The huge hospitals and health care chains that remained had to find a way to make ends meet and buffer the enormous financial losses, so they began padding their bills. Your aspirin, for example, now costs $20. Mind you, it's still bought at $0.02@, but the cost to the insured helps subsidize the 999 other ones given out free (or at least unreimbursed by the recipients, or anyone else) to homeless, indigent, poor, uninsured, and illegal aliens, all by the trainload daily at every hospital impacted by the new law. Nothing in the new law gave these folks any incentive to make better life choices, nor any likelihood they'll ever have to pay for all the "free" health care that Tip O'Neill and Congress started handing out to them, as they have for almost 30 years now. After helpfully inviting 3 million folks to partake of American citizenship with IRCA the same year.
Flash forward, and let's see how those two genius moves have worked out:
Hospital emergency care impacted.
Health care cost rocketing to Jupiter.
Wait times to the moon.
Another 10-20 million folks thronging here illegally, and partaking of all the benefits of "free" health care, among other things.
So, in order to wipe out the scourge of uninsured patients and rampant runaway costs, we get EMTALA on steroids: Obamacare! (Because as we all know, if smashing your thumb with a hammer hurts, the best cure is to take a sledgehammer to your entire hand!)
By forcing millions of young healthy people who could formerly choose to do without it to get health insurance under Obamacare (under pain of IRS enforcement and hefty fines), the government, in collusion with the insurance companies, and against the interests of everyone, not least of them those millions of young healthy folks, has found a new way to pay for care for the unemployed, indigent, insane, and illegal patients, and now everyone else gets to pay for it all, forever! It's a Health Care Miracle!! (Well, except for that whole crashing 1/6th of the American economy like it were the LZ Hindenburg thing. FWIW, the hospital I formerly worked out has laid off 40% of staff across the board, in the
And more doctors leave the profession forever (25% of our ED doctors group retired last December, most of them years early, and the group has no plans to replace them anytime soon), most of the rest curtail or cease entirely accepting Medicare or any other government insurance, more hospitals close, the wait gets longer at the ones which remain, and the billing price of everything, like that $20 aspirin, is worse than gasoline: rising indefinitely, with no end in sight.
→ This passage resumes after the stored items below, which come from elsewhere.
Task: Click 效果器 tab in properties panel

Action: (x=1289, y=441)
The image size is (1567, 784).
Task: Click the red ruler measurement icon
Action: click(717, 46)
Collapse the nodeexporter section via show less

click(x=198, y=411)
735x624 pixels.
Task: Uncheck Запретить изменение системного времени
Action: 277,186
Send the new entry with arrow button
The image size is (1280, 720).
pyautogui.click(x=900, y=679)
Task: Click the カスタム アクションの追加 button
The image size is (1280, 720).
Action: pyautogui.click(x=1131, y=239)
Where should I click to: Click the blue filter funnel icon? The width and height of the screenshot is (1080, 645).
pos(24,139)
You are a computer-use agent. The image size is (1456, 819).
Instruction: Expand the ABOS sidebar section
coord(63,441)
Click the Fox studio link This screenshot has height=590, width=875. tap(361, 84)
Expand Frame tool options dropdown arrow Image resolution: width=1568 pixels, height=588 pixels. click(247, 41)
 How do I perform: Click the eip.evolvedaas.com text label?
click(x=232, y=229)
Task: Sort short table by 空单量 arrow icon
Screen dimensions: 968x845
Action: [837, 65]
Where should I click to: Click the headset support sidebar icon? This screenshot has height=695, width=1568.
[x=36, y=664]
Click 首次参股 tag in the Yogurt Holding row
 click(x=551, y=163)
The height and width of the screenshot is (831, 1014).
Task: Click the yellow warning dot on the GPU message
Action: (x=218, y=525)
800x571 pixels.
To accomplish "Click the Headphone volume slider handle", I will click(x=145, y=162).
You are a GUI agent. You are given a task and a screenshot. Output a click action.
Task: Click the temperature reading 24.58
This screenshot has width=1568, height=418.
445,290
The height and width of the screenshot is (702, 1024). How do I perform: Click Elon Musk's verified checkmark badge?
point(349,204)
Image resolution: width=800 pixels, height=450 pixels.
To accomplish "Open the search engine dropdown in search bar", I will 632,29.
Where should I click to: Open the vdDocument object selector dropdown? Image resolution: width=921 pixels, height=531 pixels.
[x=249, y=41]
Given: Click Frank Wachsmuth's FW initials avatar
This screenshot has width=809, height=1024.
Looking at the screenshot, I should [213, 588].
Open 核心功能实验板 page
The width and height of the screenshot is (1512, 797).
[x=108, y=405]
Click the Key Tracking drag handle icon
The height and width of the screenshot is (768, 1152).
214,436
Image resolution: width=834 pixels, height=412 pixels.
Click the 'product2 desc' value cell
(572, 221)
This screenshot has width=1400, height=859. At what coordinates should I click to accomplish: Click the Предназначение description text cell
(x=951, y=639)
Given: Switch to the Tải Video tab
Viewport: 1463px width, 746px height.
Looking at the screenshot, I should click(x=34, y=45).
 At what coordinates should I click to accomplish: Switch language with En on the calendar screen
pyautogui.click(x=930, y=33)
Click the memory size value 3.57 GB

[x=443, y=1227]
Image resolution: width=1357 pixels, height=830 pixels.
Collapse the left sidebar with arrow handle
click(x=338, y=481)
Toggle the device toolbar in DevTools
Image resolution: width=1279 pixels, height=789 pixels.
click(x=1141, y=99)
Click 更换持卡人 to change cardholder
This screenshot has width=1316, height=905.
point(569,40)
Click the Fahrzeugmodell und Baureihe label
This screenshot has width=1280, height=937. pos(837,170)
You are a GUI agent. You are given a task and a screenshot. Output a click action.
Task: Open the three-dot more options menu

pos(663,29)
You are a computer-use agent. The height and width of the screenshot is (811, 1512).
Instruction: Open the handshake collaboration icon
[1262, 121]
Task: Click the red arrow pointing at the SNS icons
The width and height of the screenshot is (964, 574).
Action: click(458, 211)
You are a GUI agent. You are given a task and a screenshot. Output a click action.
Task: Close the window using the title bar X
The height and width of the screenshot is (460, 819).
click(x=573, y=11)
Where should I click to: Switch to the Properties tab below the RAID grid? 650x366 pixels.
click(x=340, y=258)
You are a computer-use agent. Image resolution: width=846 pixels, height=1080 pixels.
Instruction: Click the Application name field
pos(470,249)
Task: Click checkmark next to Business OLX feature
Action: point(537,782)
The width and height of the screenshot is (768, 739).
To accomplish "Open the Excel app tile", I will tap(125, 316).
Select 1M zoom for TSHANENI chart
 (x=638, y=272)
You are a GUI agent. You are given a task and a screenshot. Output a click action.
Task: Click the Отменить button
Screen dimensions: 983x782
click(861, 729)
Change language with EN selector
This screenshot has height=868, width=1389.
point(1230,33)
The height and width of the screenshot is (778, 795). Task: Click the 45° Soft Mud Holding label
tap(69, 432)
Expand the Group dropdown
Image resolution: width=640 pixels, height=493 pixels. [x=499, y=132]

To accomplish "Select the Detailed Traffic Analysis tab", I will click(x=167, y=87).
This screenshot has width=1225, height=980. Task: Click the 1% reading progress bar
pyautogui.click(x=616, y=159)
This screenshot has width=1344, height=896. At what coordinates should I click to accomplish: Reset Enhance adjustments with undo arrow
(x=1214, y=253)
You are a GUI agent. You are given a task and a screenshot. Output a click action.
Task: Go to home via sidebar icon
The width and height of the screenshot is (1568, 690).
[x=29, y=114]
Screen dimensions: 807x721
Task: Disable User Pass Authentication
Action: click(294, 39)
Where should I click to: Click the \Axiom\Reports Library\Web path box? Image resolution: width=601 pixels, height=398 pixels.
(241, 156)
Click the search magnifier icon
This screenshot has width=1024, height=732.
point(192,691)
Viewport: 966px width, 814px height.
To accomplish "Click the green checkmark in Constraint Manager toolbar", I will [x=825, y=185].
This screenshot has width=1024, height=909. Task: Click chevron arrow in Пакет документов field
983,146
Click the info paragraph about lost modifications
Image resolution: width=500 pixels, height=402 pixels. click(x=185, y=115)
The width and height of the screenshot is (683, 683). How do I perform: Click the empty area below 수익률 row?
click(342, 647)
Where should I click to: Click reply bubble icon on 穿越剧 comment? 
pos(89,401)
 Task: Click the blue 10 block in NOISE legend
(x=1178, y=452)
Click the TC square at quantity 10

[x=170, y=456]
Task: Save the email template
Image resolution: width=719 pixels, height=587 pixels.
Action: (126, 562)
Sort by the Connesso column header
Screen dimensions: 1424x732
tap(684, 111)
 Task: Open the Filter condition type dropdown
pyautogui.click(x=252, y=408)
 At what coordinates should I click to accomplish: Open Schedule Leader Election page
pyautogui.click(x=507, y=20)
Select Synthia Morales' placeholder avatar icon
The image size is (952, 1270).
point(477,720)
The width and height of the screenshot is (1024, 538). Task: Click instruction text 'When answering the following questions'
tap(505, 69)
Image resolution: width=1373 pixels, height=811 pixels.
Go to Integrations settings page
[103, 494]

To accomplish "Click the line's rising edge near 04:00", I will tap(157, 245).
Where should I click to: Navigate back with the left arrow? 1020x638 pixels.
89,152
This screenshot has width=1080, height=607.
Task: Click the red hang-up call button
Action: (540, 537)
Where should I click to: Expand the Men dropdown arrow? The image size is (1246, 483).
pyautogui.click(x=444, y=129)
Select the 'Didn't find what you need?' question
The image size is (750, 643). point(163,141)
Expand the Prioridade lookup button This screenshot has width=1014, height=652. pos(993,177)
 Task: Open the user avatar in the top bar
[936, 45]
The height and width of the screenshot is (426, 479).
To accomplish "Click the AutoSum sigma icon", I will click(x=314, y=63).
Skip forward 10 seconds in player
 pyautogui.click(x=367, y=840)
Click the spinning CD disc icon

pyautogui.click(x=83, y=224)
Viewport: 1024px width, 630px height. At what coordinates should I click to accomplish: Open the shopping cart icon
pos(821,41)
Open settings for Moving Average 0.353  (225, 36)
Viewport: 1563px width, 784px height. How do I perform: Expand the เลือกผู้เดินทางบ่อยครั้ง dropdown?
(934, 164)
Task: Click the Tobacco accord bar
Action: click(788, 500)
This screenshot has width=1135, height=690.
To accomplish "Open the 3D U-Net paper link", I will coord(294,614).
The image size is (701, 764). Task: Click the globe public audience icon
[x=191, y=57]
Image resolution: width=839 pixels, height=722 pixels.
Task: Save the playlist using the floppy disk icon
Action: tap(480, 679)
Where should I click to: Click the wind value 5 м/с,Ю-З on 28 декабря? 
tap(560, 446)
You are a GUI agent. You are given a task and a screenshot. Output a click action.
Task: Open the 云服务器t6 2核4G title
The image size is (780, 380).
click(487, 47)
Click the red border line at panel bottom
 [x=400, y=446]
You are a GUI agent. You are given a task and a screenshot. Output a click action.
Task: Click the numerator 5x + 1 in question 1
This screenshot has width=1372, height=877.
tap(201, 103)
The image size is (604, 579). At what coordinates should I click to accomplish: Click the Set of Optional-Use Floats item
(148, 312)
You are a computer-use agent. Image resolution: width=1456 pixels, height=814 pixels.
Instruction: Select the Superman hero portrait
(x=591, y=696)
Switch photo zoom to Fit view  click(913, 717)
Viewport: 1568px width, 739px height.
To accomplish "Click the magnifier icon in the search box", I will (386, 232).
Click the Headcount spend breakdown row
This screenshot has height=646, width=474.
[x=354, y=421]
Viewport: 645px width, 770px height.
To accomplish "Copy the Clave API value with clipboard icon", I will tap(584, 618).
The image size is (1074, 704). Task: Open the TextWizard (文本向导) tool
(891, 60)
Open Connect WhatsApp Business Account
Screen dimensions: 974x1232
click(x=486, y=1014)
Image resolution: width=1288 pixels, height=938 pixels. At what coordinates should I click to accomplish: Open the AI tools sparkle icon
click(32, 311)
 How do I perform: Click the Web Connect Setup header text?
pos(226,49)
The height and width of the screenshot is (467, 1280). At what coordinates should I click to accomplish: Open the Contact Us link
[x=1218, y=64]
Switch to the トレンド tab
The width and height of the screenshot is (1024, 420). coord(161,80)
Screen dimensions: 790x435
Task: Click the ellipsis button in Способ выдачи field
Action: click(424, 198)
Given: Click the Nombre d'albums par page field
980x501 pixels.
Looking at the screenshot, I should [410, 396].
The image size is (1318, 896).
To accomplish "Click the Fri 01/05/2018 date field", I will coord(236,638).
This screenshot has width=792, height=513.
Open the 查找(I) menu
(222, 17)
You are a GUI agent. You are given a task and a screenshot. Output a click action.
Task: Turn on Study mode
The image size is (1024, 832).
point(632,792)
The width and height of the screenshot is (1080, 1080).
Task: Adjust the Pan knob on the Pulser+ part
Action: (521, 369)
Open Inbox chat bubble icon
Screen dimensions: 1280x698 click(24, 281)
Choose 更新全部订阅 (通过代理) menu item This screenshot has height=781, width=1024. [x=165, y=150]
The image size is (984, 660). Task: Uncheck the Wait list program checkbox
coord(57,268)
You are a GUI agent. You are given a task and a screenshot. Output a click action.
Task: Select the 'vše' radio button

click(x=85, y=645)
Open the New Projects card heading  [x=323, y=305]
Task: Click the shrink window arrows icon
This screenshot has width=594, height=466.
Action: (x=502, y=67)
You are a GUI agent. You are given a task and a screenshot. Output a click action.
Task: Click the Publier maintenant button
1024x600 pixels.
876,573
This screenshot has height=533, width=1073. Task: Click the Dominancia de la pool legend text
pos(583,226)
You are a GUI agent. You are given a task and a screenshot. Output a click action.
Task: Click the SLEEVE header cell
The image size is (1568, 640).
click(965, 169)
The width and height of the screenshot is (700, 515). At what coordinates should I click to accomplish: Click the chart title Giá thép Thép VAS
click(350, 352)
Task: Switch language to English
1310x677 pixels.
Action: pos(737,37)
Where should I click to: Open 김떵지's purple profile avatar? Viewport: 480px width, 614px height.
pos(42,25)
Meanwhile, your employers cancel (or will shortly) your policies, cut your hours to <29@week, or just lay you off outright. And the insurance companies sit back, as their willing shark-smiling minions at the IRS shovel you one and all into their maw, by the government's requirements that everyone buy insurance they don't need - like mandatory mammogram and maternity coverage for men - at prices they can't afford.
And giving out health insurance cards without making more doctors for those suddenly insured people to see, means that all those patients without appointments, but still having a problem, will now go...to the Emergency Department! Brilliant!
Cue government single payer in 3, 2,...
Next up: Let's bring that whole Amnesty Thing up for discussion again, so we can "solve" that problem like we "solved" the health care "crisis".
The biggest problem isn't that the Obamacare sign-up website is broken.
It's that someday, it's going to work exactly as designed.
Grab your wallets, and run for your lives.
I have a question: if subsidized health care is so bad, how come it works so well in other countries? Take the Scandinavian peninsula countries for example, Sweden, Denmark, and especially Norway (who by the way have about the highest standard of living in the world), have all subsidized health care - and education btw. How come it's good for them but so abysmal for us? Does it have to do with the "anti-socialism" brainwashing of Americans and failure to understand how this type of health care has to be organized in order to be made efficient?